Não tem milho, mas tem Leite Ninho
Fui a uma dessas festas gigantescas na noite em que a escala de shows contava com artistas do agronejo e um DJ brasileiro famoso, o Alok. Eu não aprecio nenhum desses artistas e ritmos, então pensei que seria tolerável por causa da comida. E a decepção: nada de milho, de mandioca ou amendoim. Havia hambúrguer, batata-frita, hot-dog, refrigerantes... não fosse pela cerveja e outras bebidas alcoólicas, diria que estava em um McDonald´s qualquer.
Na noite seguinte, fui a um espaço que
prometia ser mais tradicional, mas as comidas também seguiam outras receitas,
como bolo Ninho, bolo de chocolate com Oreo... não consigo entender como temos
uma diversidade alimentar tão rica e substituímos isso por alimentos
ultraprocessados cuja “riqueza” consiste em doses elevadas de açúcar, sódio,
dezenas de aditivos e conservantes — tais alimentos, aliás, fazem muito mal
para a saúde e também afetam o cérebro, prejudicando até mesmo a cognição e o
humor.
Talvez o verdadeiro espírito junino
ainda esteja nas pequenas vilas, roças e nas famílias que cultivam os costumes
e acendem uma fogueira para contarem histórias tomando licor e comendo
espigas de milho. Entendo perfeitamente as benesses para a economia das cidades
com os festivais grandiosos, mas é preciso conciliar e equilibrar os eventos
com as ricas tradições nordestinas. Se sucumbirmos à força do dinheiro,
perderemos algo mais precioso: a nossa identidade.
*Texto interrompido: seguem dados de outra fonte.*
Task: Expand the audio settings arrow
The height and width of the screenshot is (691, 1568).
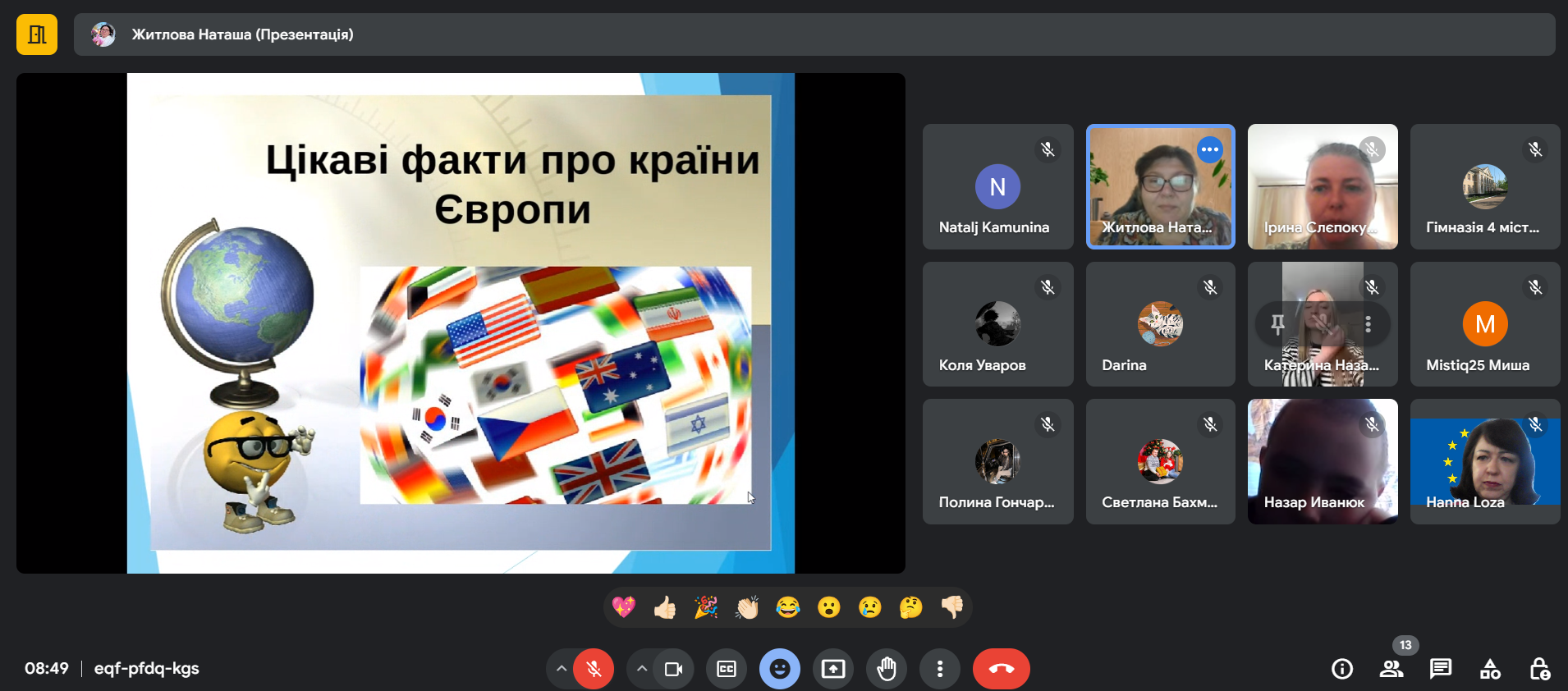Action: click(562, 669)
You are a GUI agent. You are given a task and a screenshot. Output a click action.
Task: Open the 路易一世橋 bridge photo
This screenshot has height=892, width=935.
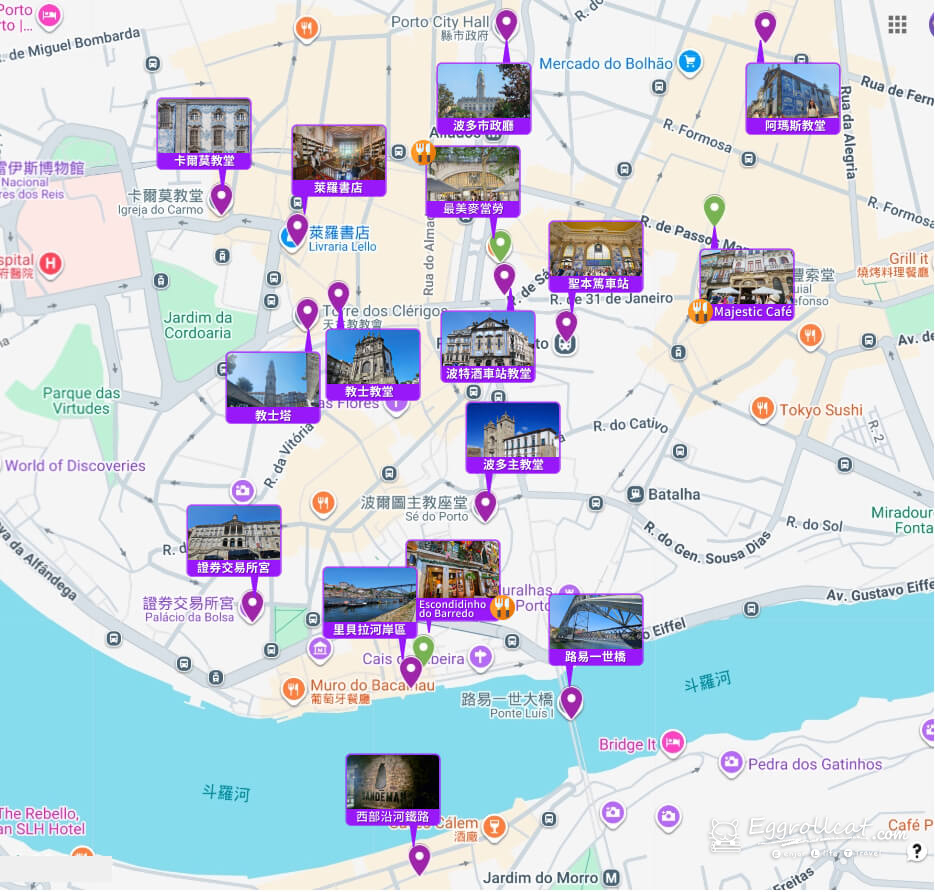[x=596, y=622]
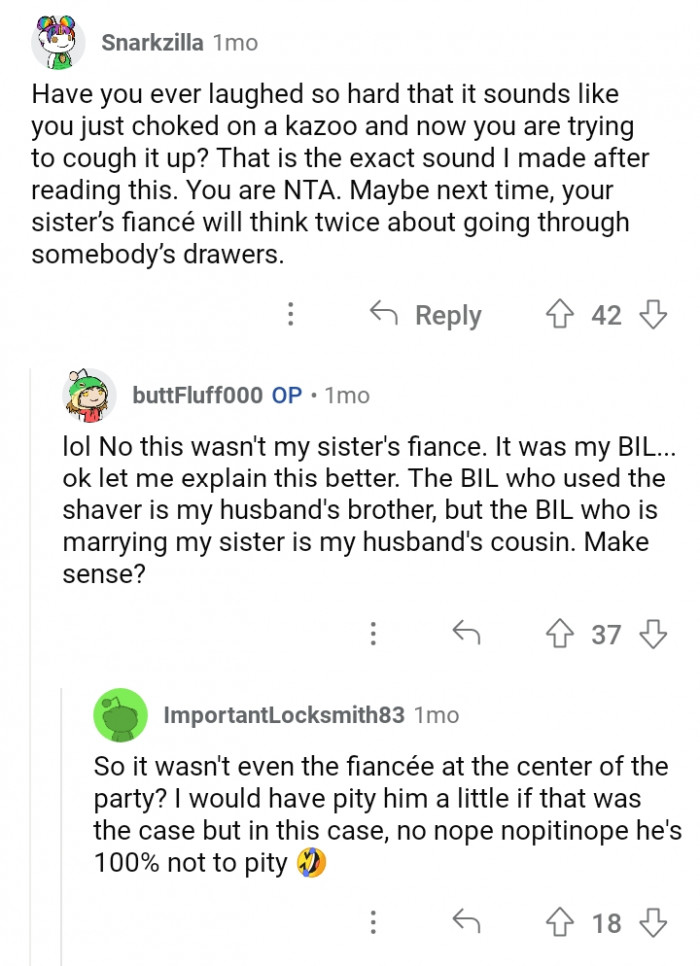The height and width of the screenshot is (966, 700).
Task: Downvote buttFluff000's reply
Action: tap(652, 634)
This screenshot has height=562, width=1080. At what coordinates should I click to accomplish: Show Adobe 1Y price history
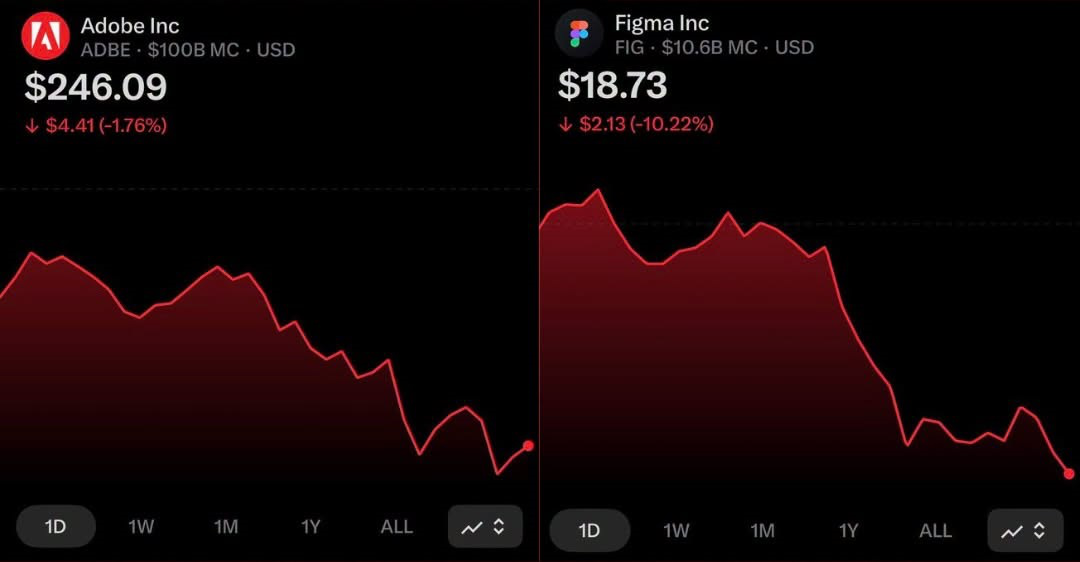[311, 527]
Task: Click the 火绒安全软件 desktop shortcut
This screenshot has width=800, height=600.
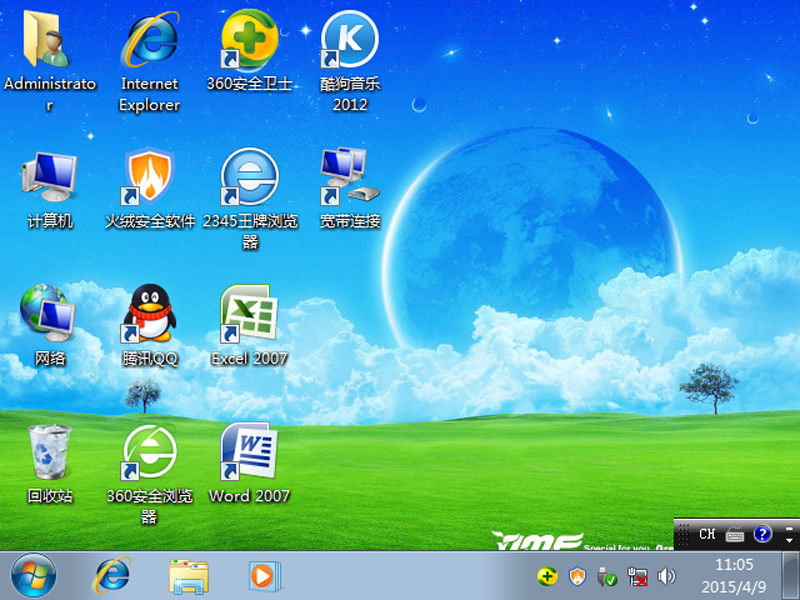Action: click(149, 178)
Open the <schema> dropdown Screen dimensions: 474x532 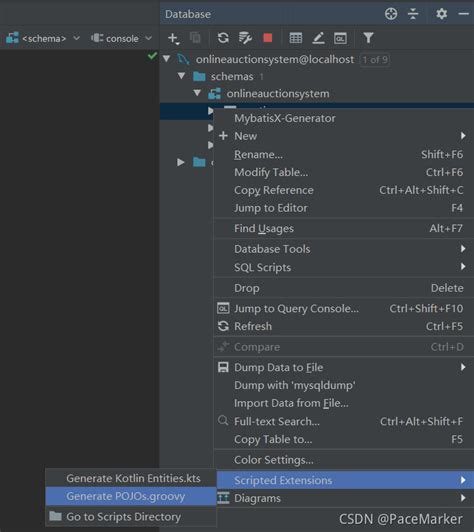[x=43, y=38]
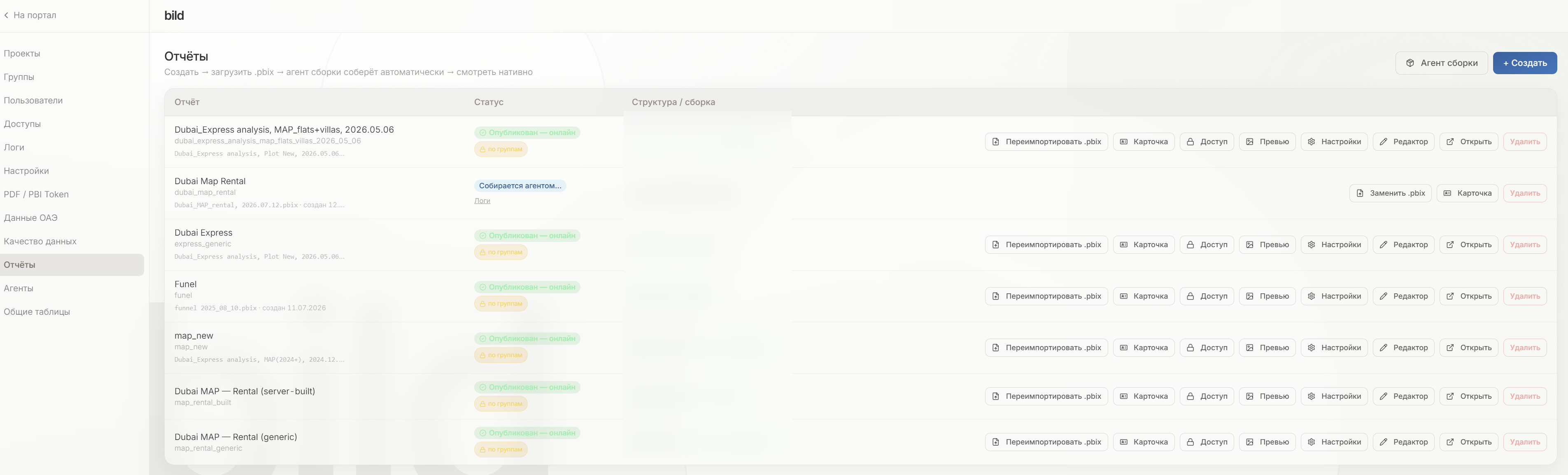This screenshot has height=475, width=1568.
Task: Click lock icon of Доступ in map_new row
Action: [1190, 348]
A identidade que fez o saudoso Luiz
Gonzaga cantar uma das mais belas letras de nosso cancioneiro em “Noites
Brasileiras”:
Ai
que saudades que eu sinto
Das
noites de São João
Das
noites tão brasileiras nas fogueiras
Sob
o luar do sertão
E por falar no mestre Lua, as músicas
dele continuam sendo as mais tocadas durante o período junino, ao lado de outros
clássicos do gênero como Dominguinhos. Oxalá continuem assim, resistindo e preservando
a nossa inestimável cultura e identidade.